Harvard’s Ouster of Renowned Leader in Public Health, Mary Bassett - an Act of Cowardice? : Shared by Tom McDermott
Harvard's Ouster of Mary Bassett Is a Revolting Act of Cowardice
Author: Gregg Gonsalves
Publication: The Nation
Date: January 8, 2026
Summary:
Dr. Mary Bassett, a renowned public health leader, was abruptly removed in mid-December 2025 from her position as director of the François-Xavier Bagnoud (FXB) Center for Health and Human Rights at Harvard's T.H. Chan School of Public Health by Dean Andrea Baccarelli.
Bassett's distinguished career spans decades, including work with the Black Panthers on sickle cell screening, HIV prevention in Zimbabwe, leadership roles at the Rockefeller Foundation, and service as health commissioner for both New York City and New York State.

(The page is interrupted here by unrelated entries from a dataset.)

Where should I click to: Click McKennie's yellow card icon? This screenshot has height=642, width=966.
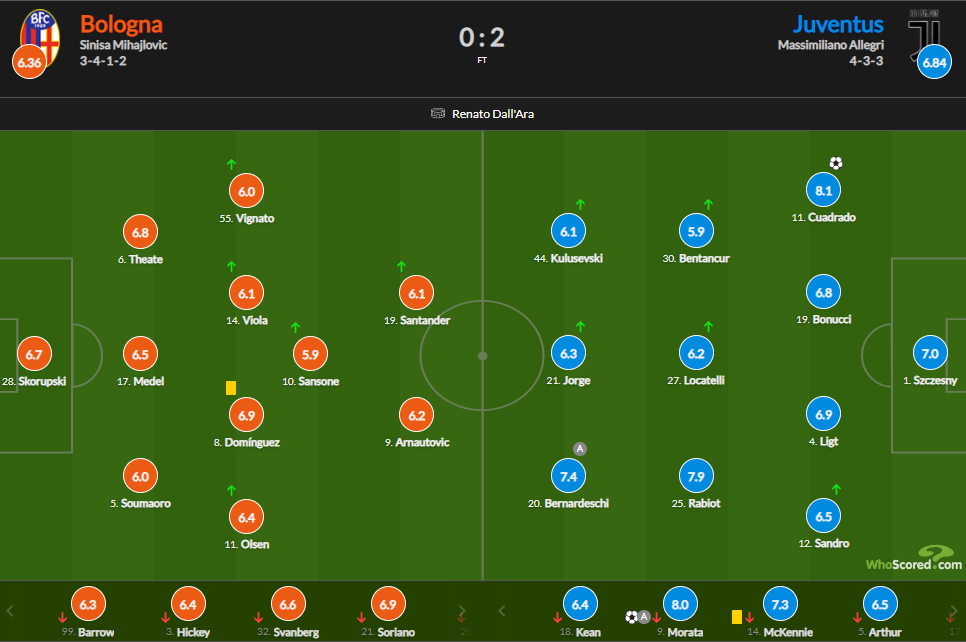[736, 617]
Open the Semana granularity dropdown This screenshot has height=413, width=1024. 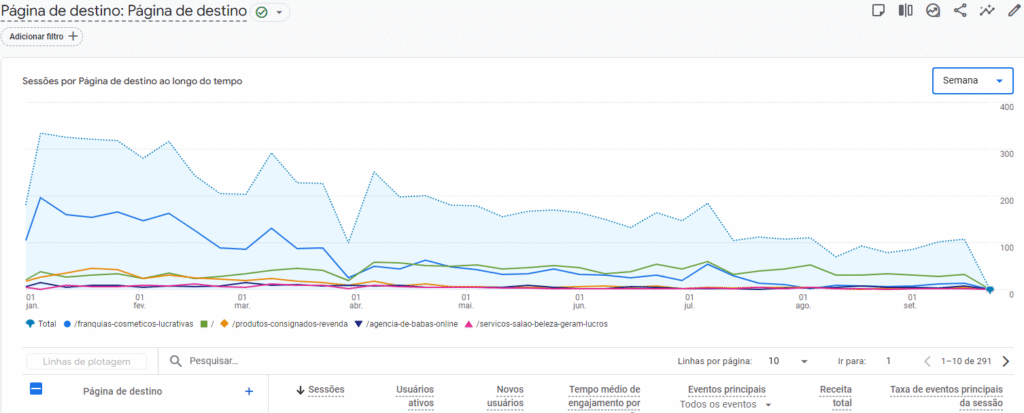[971, 80]
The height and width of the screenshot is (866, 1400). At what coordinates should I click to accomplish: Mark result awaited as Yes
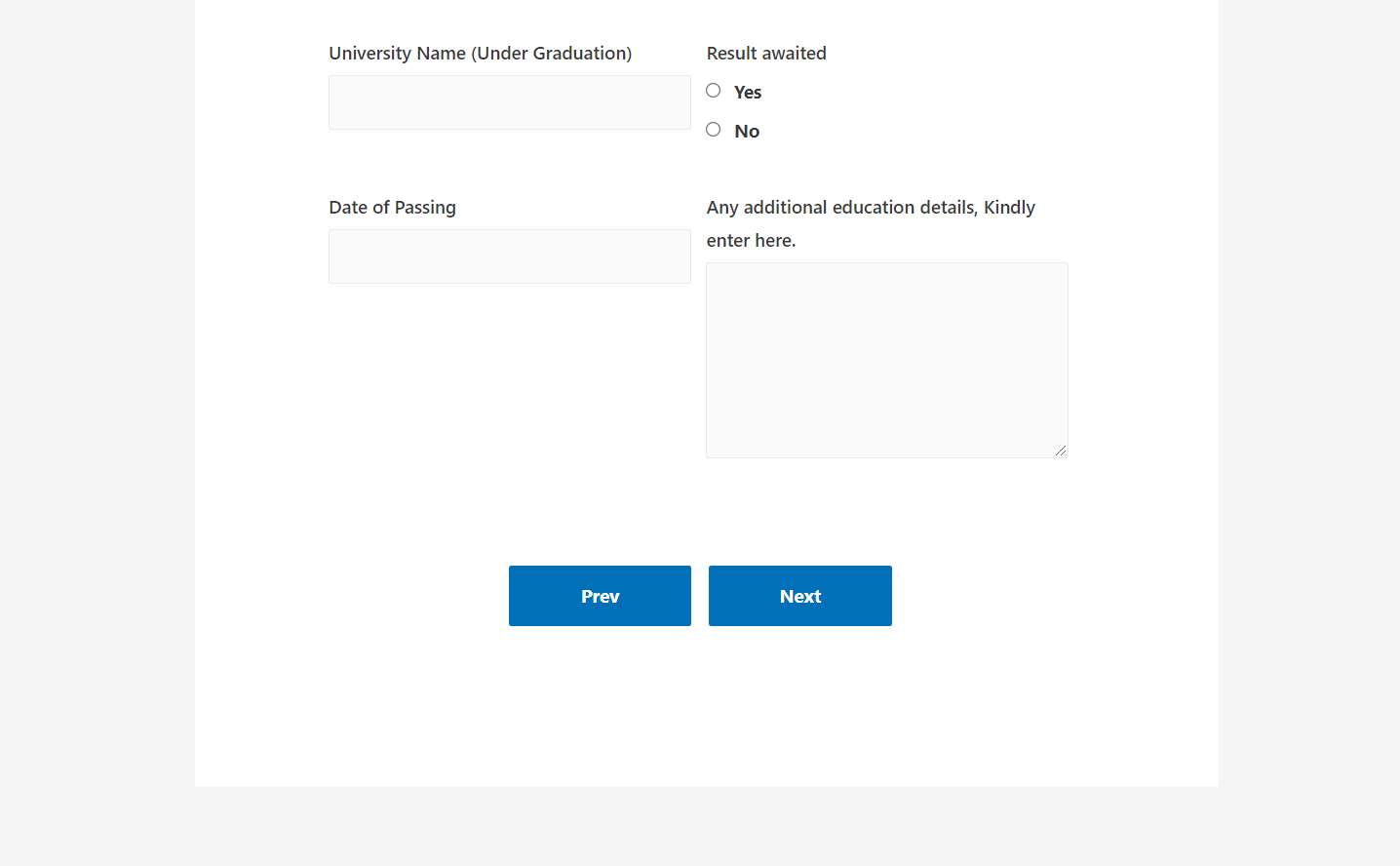click(714, 91)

Her removal followed criticism in a campus antisemitism report that singled out FXB's focus on Palestinians. Over 2,000 colleagues have signed a petition demanding her reinstatement.
The author of the article argues that Bassett was fired solely for her advocacy regarding Gaza, where Israeli military operations have killed 70,000 people and created a severe public health crisis. The article contends that charges of antisemitism are being weaponized by figures like Elise Stefanik and Christopher Rufo to control higher education.
The author characterizes Harvard's leadership as either collaborators who agree with Israeli government policies or cowards capitulating to political pressure from the White House and far right. This action is described as part of a broader Trump administration campaign to reshape higher education for an authoritarian era.
The terminations of both Bassett and former Harvard President Claudine Gay, both Black women, are noted. Dean Baccarelli announced that FXB would shift focus to children's health, raising concerns about the future of programs on climate change, racial justice, migrants and refugees, and Roma health rights.
Quotes:
"We'll come out of this. Let me tell you something. If none of us are here, if none of us are here to see it, tell your children who the cowards were." - Ta-Nehisi Coates
"Jews and the fight against antisemitism are being cynically used to advance an authoritarian, anti-democratic agenda. Make no mistake: this will not end well, especially for Jewish Americans." - Joe Berman, former Anti-Defamation League litigator
"These institutions, rich, prestigious, cower rather than confront. They compromise their principles instead of defending justice." - Ta-Nehisi Coates
"It is bad medicine to carve out discussions of gross human rights violations, like the carnage in Gaza, of race, sexuality, and gender, and the entire panoply of social determinants of health out of our work to satisfy this regressive politics. Because in the end, it is not viruses and rogue cells alone that kill us—it is what we inflict on each other that makes us sick, leaves us dead." - Gregg Gonsalves
What have we done wrong ? How can we protect education and our children?
ReplyDeleteTo frame this episode as either dissent crushed by authoritarianism or capitulation to a lobby is too shallow. Harvard’s problem is not that it suddenly lost its nerve. It is that, like many elite institutions, it has spent the past decade substituting moral signalling for governance, activism for stewardship, and rhetoric for institutional clarity. When politics eventually arrived at the door, the house was already structurally unsound.
DeleteUniversities cannot credibly claim to be neutral arenas of inquiry while simultaneously allowing centres, programmes and leaders to align themselves visibly with contested political causes, however sincerely held. Once that line is crossed, accusations of bias, capture or exclusion are inevitable. Institutions that have failed to articulate limits, standards and due process in advance often respond clumsily under pressure.
The deeper responsibility lies with the mainstream political and cultural leadership that has governed the West over the past decades. By outsourcing difficult questions to slogans, tolerating the erosion of institutional boundaries, and mistaking virtue displays for competence, they have made universities and much else fragile. The result is a cycle of overreach followed by overcorrection, in which everyone claims victimhood and no one accepts responsibility. We did not arrive here by conspiracy. We arrived here by misrule.